Selanjutnya, ambisi Go-Jek menjadi “super app” agar setiap orang dapat melakukan apa saja dengan satu aplikasi, juga turut mendorong pemodal ventura (VC) untuk mendanai ekspansi dan pengembangan bisnis mereka di masa depan.

Demikian juga langkah strategis yang diambil Razer, menjadi salah satu indikator kesuksesannya meraih gelar unicorn. Semula startup ini masuk ke bisnis penyediaan aksesoris komputer. Razer akhirnya menuai kesuksesan berkat fokus pada niche market, yaitu di penjualan mouse komputer dan keyboard untuk gamer.

“Setiap unicorn di Asia Tenggara punya cerita kesuksesan sendiri. Namun, founder yang menggerakan bisnis dengan ambisius dan agresif turut andil dalam pencapaiannya meraih status unicorn. Mereka berhasil meyakinkan VC agar mendanai startup untuk ekspansi dan pengembangan,” demikian penjelasan laporan tersebut.

Bagi Bukalapak, rencana Bukalapak mendirikan pusat riset dan pengembangan (R&D) di Bandung membawa perusahaan menyandang status barunya sebagai startup unicorn pada Januari 2018 lalu.

Ada pula Traveloka yang sahamnya dibeli raksasa travel online dunia Expedia senilai $350 juta (lebih dari Rp4,6 triliun). Aksi ini dilakukan agar Expedia bisa menyaingi rivalnya Priceline.
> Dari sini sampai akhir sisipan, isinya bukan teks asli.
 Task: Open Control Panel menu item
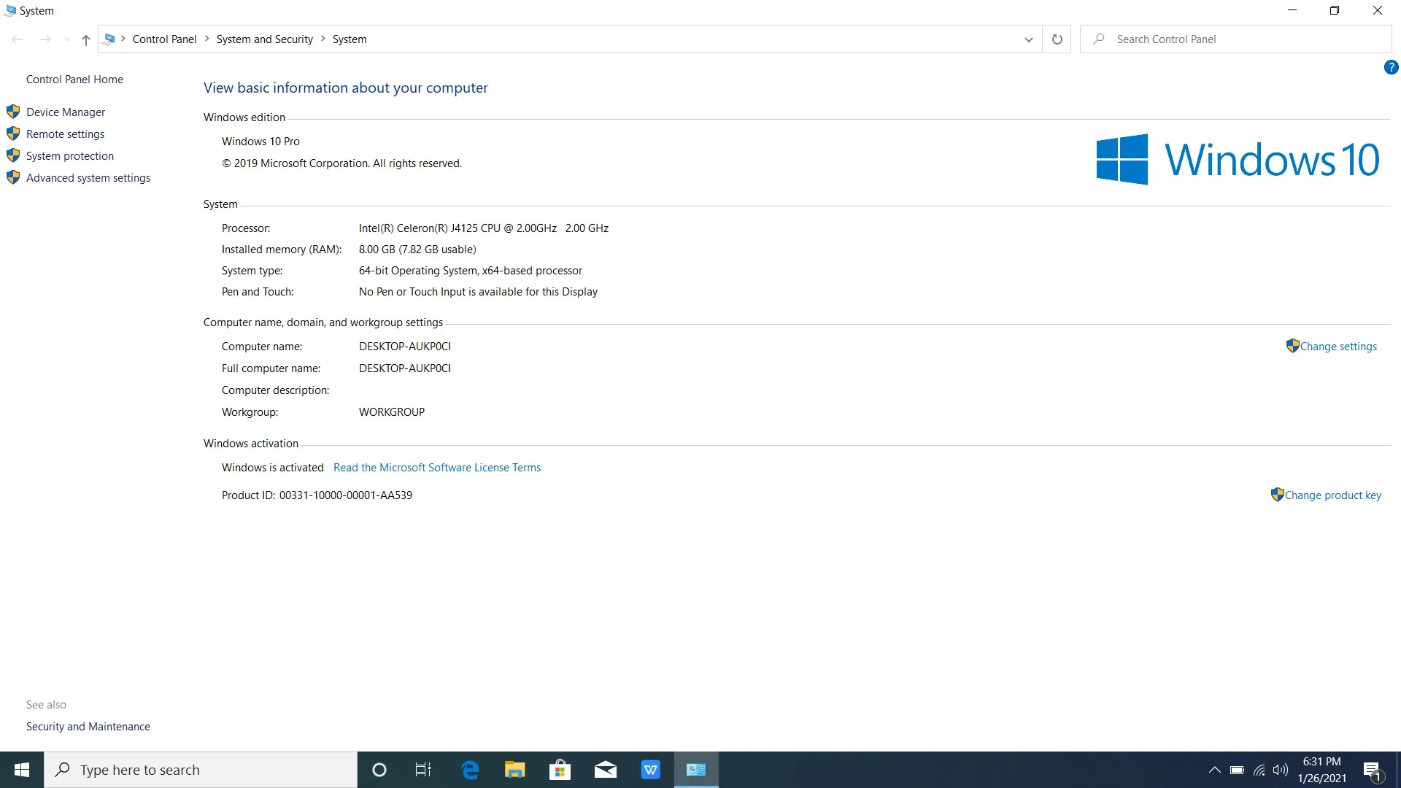[163, 39]
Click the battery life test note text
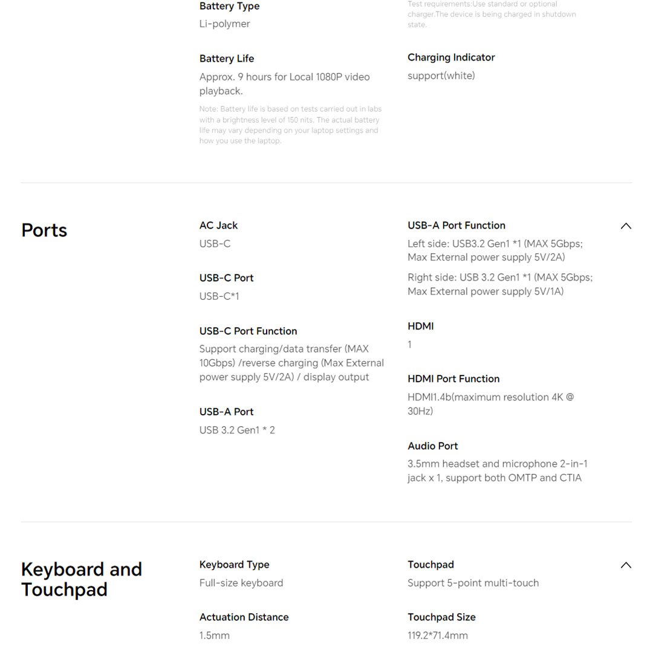This screenshot has height=653, width=653. [290, 125]
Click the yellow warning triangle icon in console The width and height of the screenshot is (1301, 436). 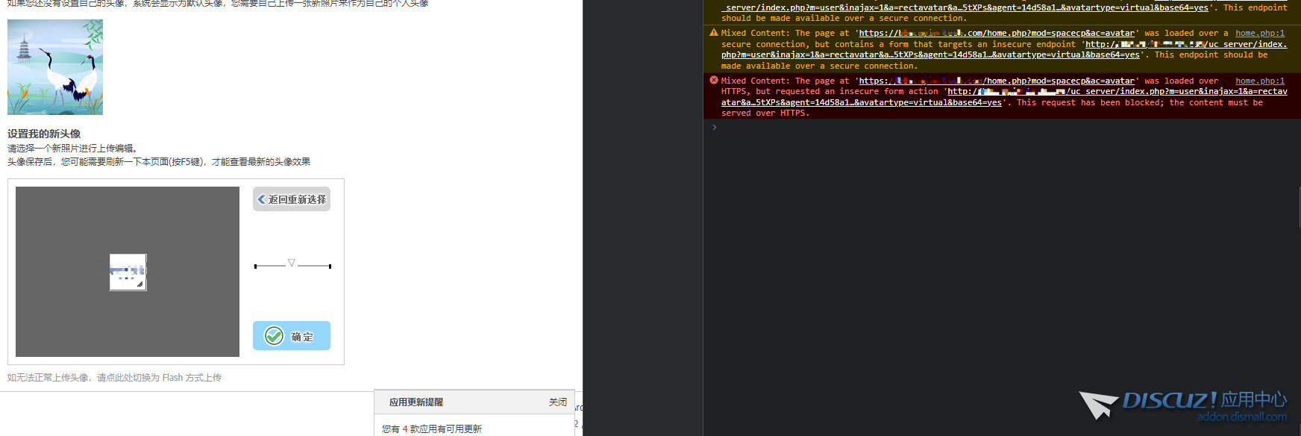pos(713,33)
Dana tersebut menjadikan Traveloka sebagai startup unicorn pertama di industri travel online Indonesia dengan valuasi lebih dari $2 miliar.

Tokopedia juga gencar ekspansi pasca-pendanaan yang diterimanya dari Alibaba Group dengan nilai lebih dari Rp14 triliun pada tahun lalu. Menurut riset Financial Times, Tokopedia berhasil memperkuat posisinya di Pulau Jawa di mana area ini menjadi pasar terbesar eCommerce di Indonesia.